**What is being asked**
Search the data below for the string "agent". Extract every line that contains it.

**Provided records**
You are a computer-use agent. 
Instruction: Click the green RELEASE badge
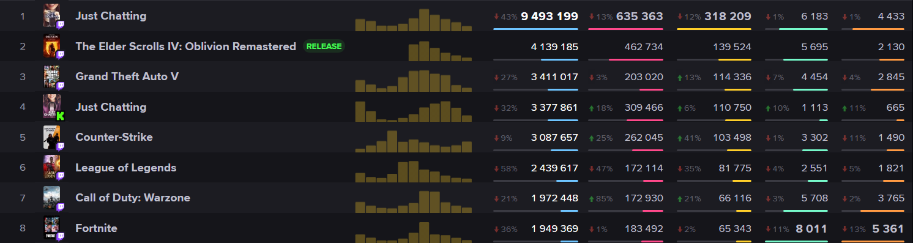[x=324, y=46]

...

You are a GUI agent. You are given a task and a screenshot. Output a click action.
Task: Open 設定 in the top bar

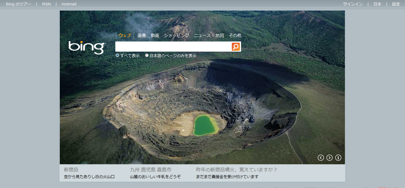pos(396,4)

==

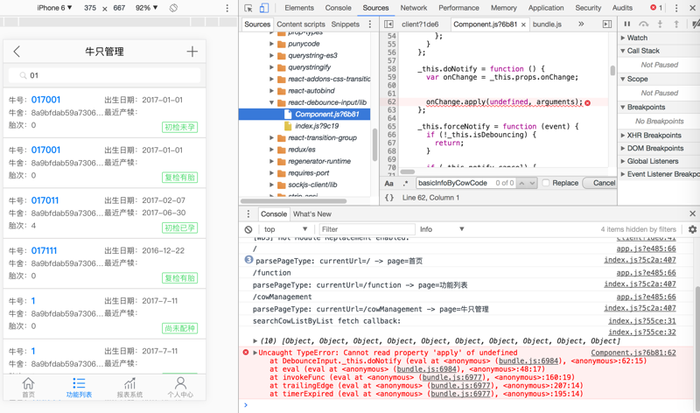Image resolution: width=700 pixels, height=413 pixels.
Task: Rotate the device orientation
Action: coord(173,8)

**Response to the exercise**
You are a computer-use agent. 
You are a GUI agent. You are given a task and a screenshot. Output a click action.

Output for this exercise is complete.